Post 1: During my years of nursing in the Emergency Department, I have encountered many situations involving adult patients that have been non-compliant with their physicians treatment plan. Usually, the problem is because of healthcare illiteracy. Patients present with a problem are prescribed medications and they leave the hospital or clinic. The patients I am talking about are those that return with the same problem on multiple occasions. A strategy to help these patients is supported, and its to assume that all patients lack understanding and to try and use plain language, teach back method, and visual aids to name a few (AHRQ Health Literacy Universal Precautions Toolkit, 2023).
The AHRQ Health is a credible source for information and following these concepts only further confirmed that my patients were comprehending what was being taught. This practice has only influenced me to continue to not assume that all my patients understand what is happening or what is being asked of them. It really helps keep from letting any patient slip through the cracks so that all are getting all the information they need and are understanding. The biggest barrier for many is usually time constraints and the need to move on to the next patient because there are so many at times. The goal is to help that diabetic patient understand why they may need their insulin and the importance of checking their glucose to prevent any worsening symptoms or even DKA, or that patient with hypertension and why they need to take their blood pressure pill even though they feel fine. To prevent a stroke, heart attack, and to prevent kidney disease.
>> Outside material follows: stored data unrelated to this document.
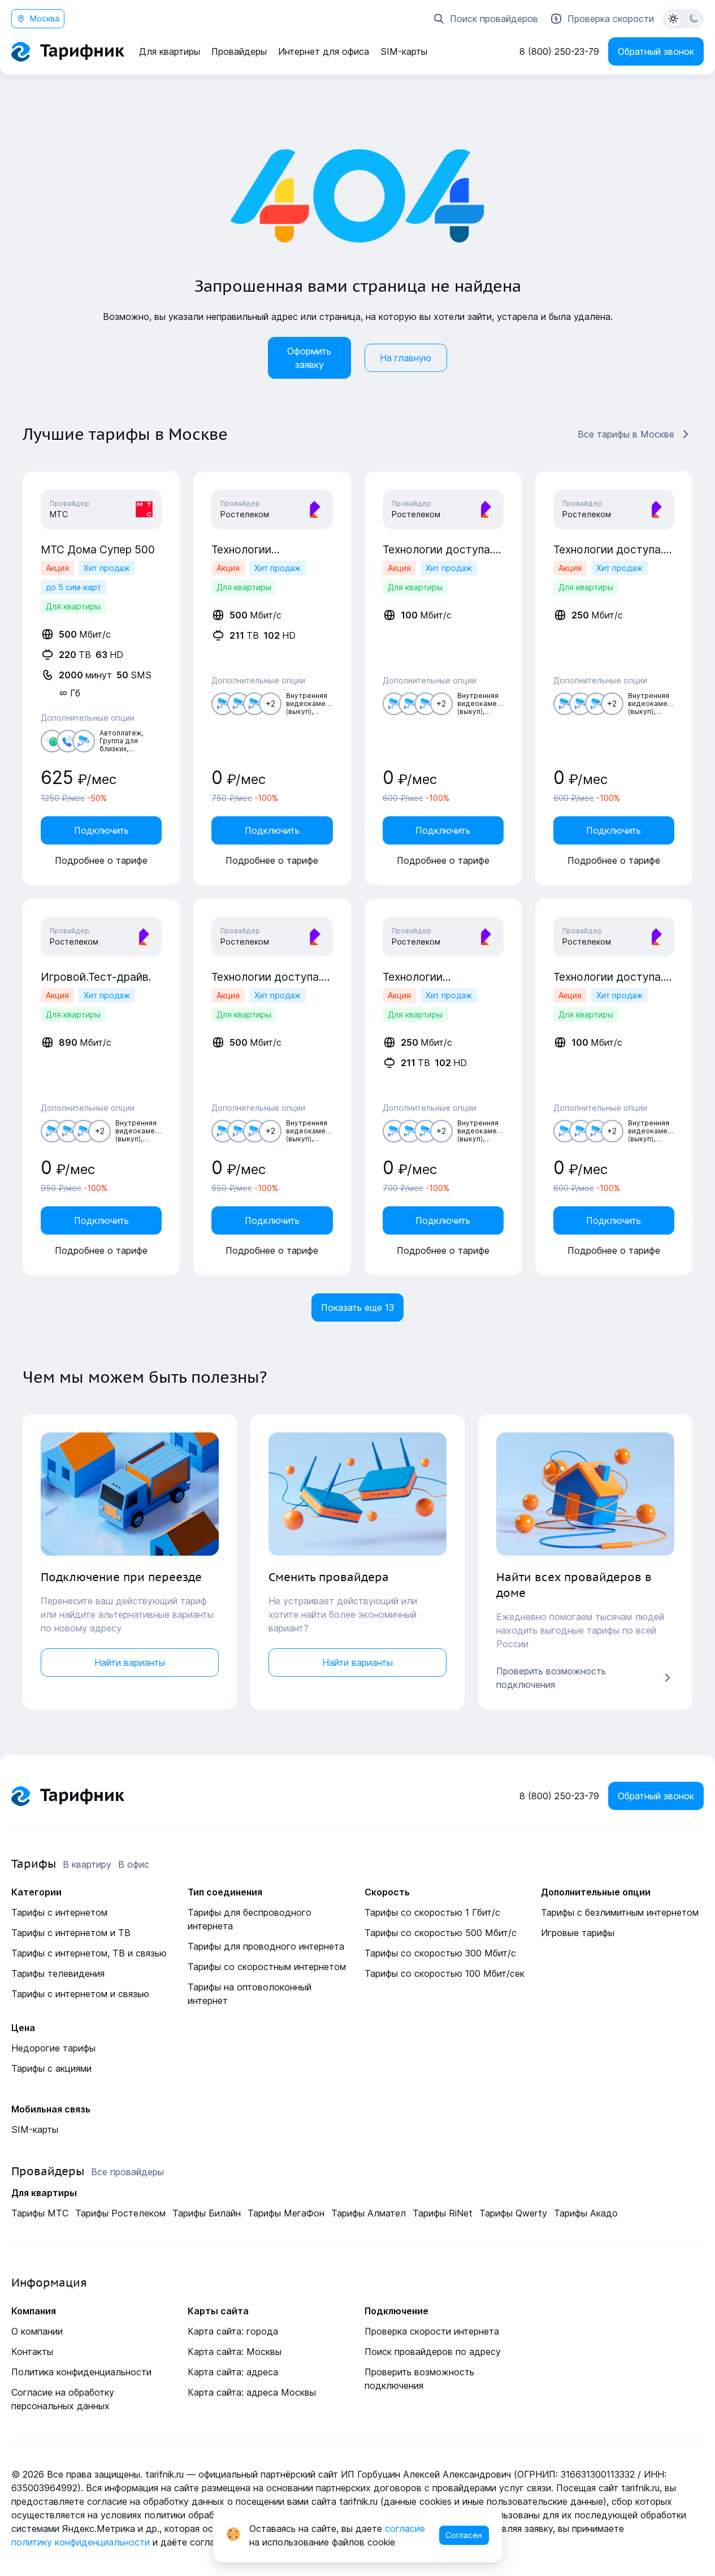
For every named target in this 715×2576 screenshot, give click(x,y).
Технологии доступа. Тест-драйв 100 (438, 549)
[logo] (67, 52)
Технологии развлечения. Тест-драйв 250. (433, 977)
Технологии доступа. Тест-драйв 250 (608, 549)
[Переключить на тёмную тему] (683, 18)
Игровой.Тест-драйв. (96, 977)
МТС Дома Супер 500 (98, 549)
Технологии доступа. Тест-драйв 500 (266, 977)
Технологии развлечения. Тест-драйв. (261, 549)
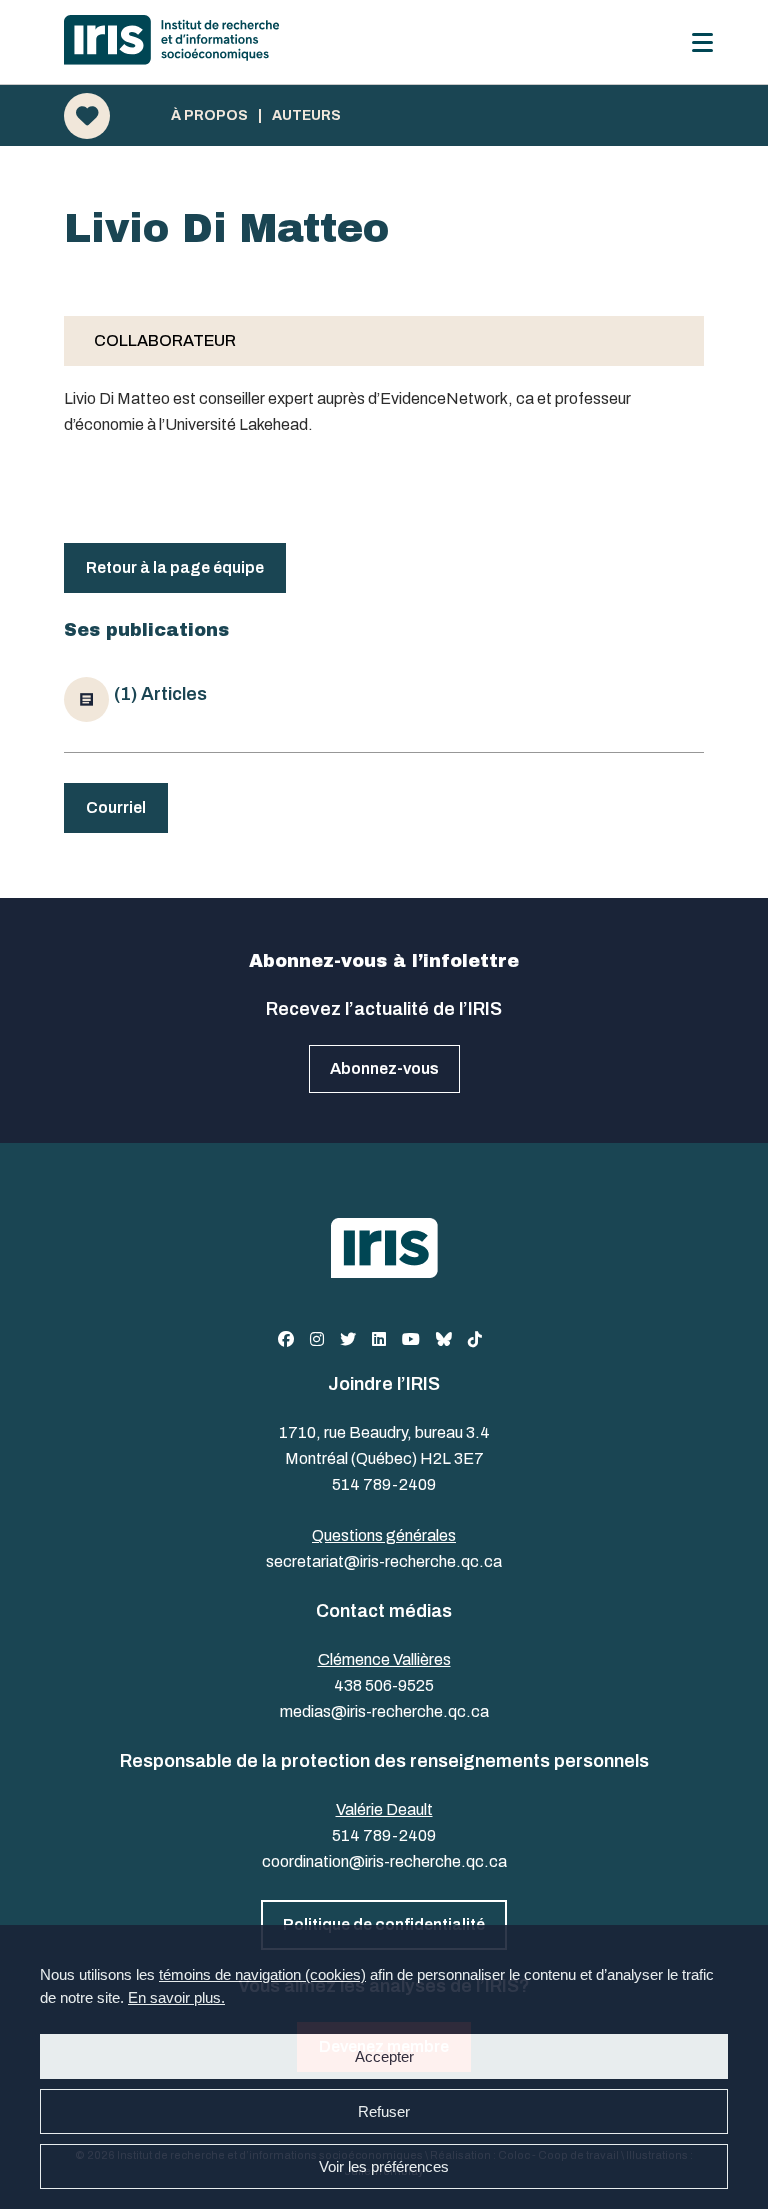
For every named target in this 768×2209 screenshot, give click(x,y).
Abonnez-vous (384, 1068)
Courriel (116, 807)
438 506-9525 (384, 1685)
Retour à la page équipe (175, 567)
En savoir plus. (176, 1997)
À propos (209, 116)
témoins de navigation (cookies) (262, 1974)
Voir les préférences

Post 2: As a bedside nurse, evidence-based practice is crucial to patient safety and positive outcomes, and I often use it every day without even realizing it. One of the times in which I had to step back and consult literature and evidence was when one of my patients began experiencing a possible blood transfusion reaction. In this case, the patient had already received 2 units of packed red blood cells, and I was administering the third unit. After roughly 15 minutes, the patient began displaying vital sign changes. They became tachycardic and hypotensive with no other complaints. As we knew the patient had received blood already, we did not immediately jump to a transfusion reaction. My charge nurse, myself, and my manager all worked together to use PubMed to find a journal article about a study that was done on patients who were receiving multiple units of blood. We ensured that the article was credible by verifying the journal it originated in, confirmed it was published within the last 5 years, and ensured that it was peer-reviewed. After reading the study, we determined it best to follow the facility protocol and treat the patient for a suspected blood transfusion reaction as the study found a high rate of transfusion reaction in patients who were receiving several units of blood.
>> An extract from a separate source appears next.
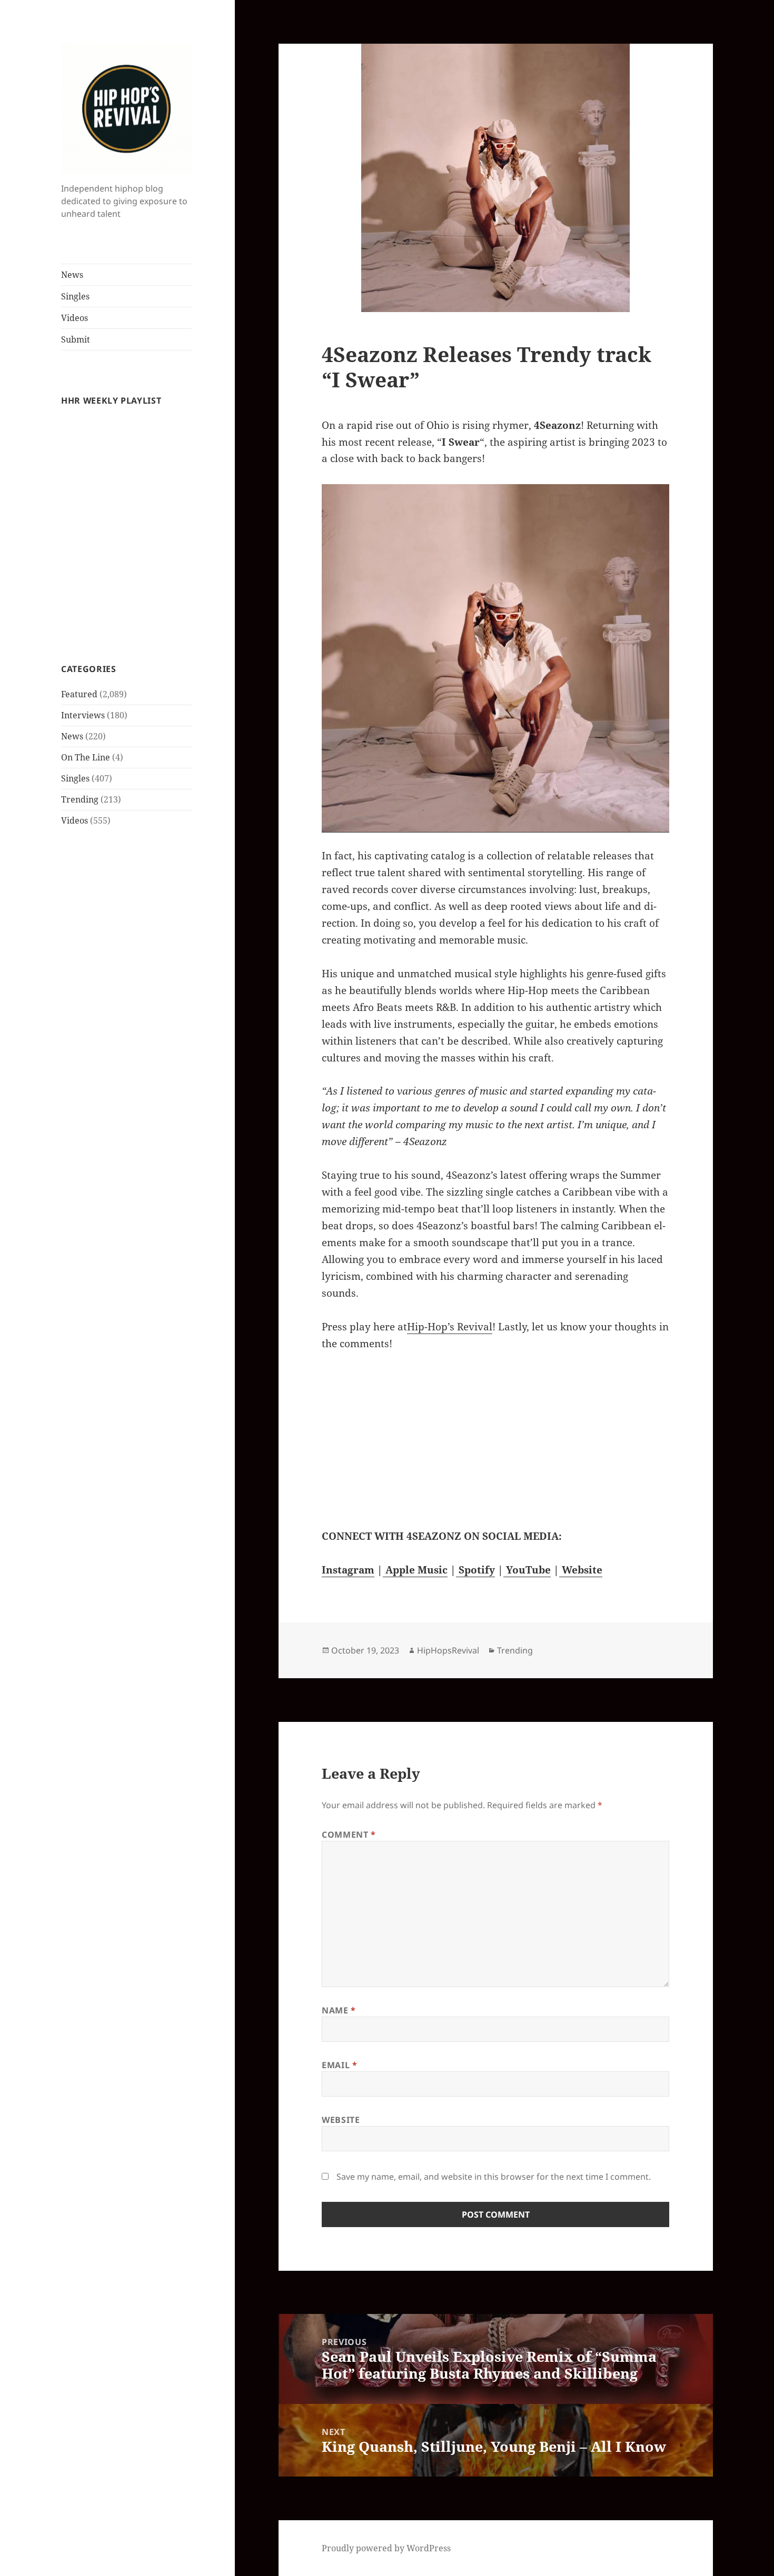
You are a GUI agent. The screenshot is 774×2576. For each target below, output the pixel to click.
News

In an article in the Journal of Nursing Management, there is discussion around nursing managers and their influence on their employees to instill a culture of evidence-based practice. I think that this speaks also to the APN, those nurses who are trained to lead and to educate. This same article states that one of the biggest barriers that prevents the use of evidence-based practice is the lack of knowledge around how to locate it (Sebire et al., 2025). I do agree that one of the barriers I face now is knowing exactly how to find evidence-based, credible sources for information. Putting any sources through rigorous credibly checks is extremely important not only in academia, but also in nursing of any kind. Positive patient outcomes are always the goal, and using evidence-based practice is one of the best ways to achieve that goal.